--- TEXT ---

----

While it is impossible at this stage to form any conclusions about what will transpire given the current level and scale of uncertainty, Herrero proposes three potential scenarios arising from Brexit and explains how each could, in turn, affect China’s economic development in the coming years. The scenarios are as follows: 1) business as usual without much change; 2) a more united EU without Britain; and 3) a fragmented EU after Brexit.
Scenario 1: Few changes
In the case of what global credit insurance company Euler Hermes calls a “soft leave scenario” in its Brexit: What does it mean for Europe? report, the UK will likely have negotiated some kind of free trade agreement (FTA) with the EU upon its exit, with terms not too dissimilar from its existing setup.
In line with that scenario, Herrero in her analysis of the long-term considerations for China (entitled Assessing China’s post-Brexit globalization strategy for European think tank Bruegel) points out that Chinese overseas direct investment in the UK is an area where Brexit will likely have great impact.
The scale of Chinese FDI in the UK has been quite large in recent years. Between 2010 and 2015, the amount of Chinese investment in the country reached EUR15.16 billion (US$17 billion), making Britain the number one EU destination for Chinese overseas direct investment, according to the MERICS report by Hanemann and Huotari (2016) as shown in the map on page 11.
In 2015 alone, Ping An Insurance and Tai Kang Life, two of China’s major insurance companies, successfully bid for real estate projects in London, with a total value exceeding US$5 billion. The popularity of British commercial real estate among Chinese investors is unsurprising. Chinese companies continually choose to base their European headquarters in London due to its attractive position as a gateway to the rest of Europe.
However, once the UK loses access to the EU single market as is expected post-Brexit, it is also expected to lose some of its attractiveness as a Chinese investment hub in Europe. It follows that this will impact Britain’s commercial real estate sector, as trade and investment uncertainties between the UK and the EU increase.
“Chinese companies that use Britain to gain access to the EU market will encounter fresh issues including tax, labor mobility and legal aspects,” He Weiwen, a researcher at Renmin University in Beijing, told Global Times, China’s English-language newspaper. “These companies will consider setting up additional offices in the European continent,” he adds.
Furthermore, if London were to lose a share of its EU-related financial operations to cities like Frankfurt and Paris post-Brexit, the city would also gradually lose its current advantage as a regional finance hub. China would turn to other countries on the continent which already hold a significant share of its EU investment such as Italy, France, and Germany.
China’s RMB strategy
Brexit may also temporarily slow China’s RMB internationalization strategy. As the second largest global renminbi offshore market after Hong Kong, London currently has the largest renminbi pool in Europe and has hosted several yuan bond floats. This includes the May 2016 RMB3 billion (US$451 million) sovereign bond issued by the Chinese government on the London Stock Exchange – the first ever renminbi bond to be issued outside of China.
Andrew Carmichael, capital markets partner at international law firm Linklaters, which advised China on its landmark bond issue, told Hong Kong’s South China Morning Post in June: “Being part of the EU and able to offer financial services to the rest of the EU means that Chinese banks based in London can operate all over the EU. This makes London an attractive center to develop offshore renminbi activities.”

----

--- LISTED ENTRIES ---
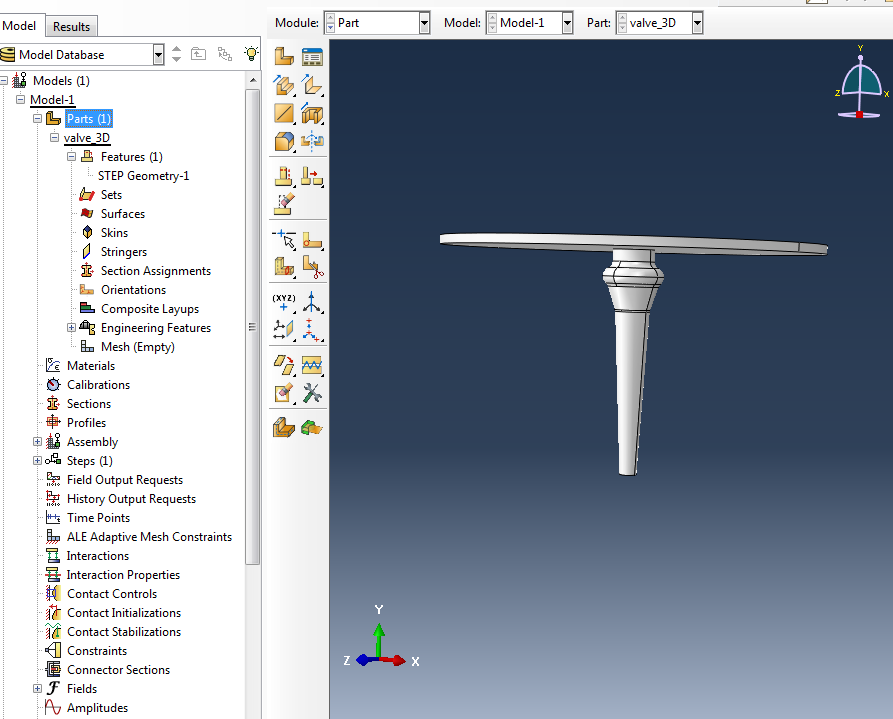Open the Model-1 selection dropdown
The image size is (893, 719).
pos(568,20)
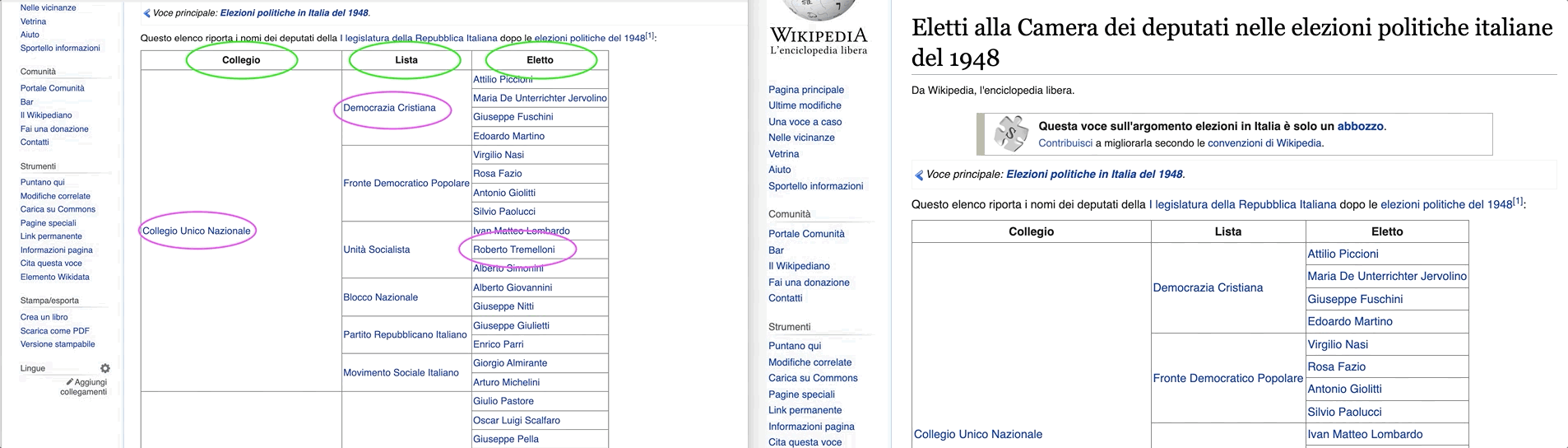
Task: Open Elemento Wikidata in the sidebar
Action: point(54,277)
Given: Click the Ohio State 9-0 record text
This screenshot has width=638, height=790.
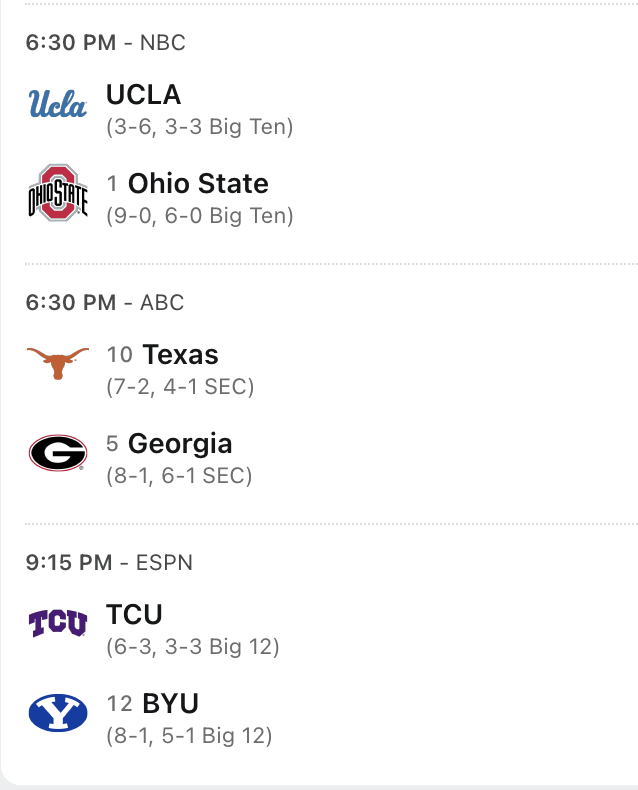Looking at the screenshot, I should (x=200, y=216).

----

--- GOAL OF THE EXERCISE ---
From the Brexit text, repeat word for word the part that opens with "The scale of" and closes with "rest of Europe.".

--- ANSWER FOR THIS EXERCISE ---
The scale of Chinese FDI in the UK has been quite large in recent years. Between 2010 and 2015, the amount of Chinese investment in the country reached EUR15.16 billion (US$17 billion), making Britain the number one EU destination for Chinese overseas direct investment, according to the MERICS report by Hanemann and Huotari (2016) as shown in the map on page 11.
In 2015 alone, Ping An Insurance and Tai Kang Life, two of China’s major insurance companies, successfully bid for real estate projects in London, with a total value exceeding US$5 billion. The popularity of British commercial real estate among Chinese investors is unsurprising. Chinese companies continually choose to base their European headquarters in London due to its attractive position as a gateway to the rest of Europe.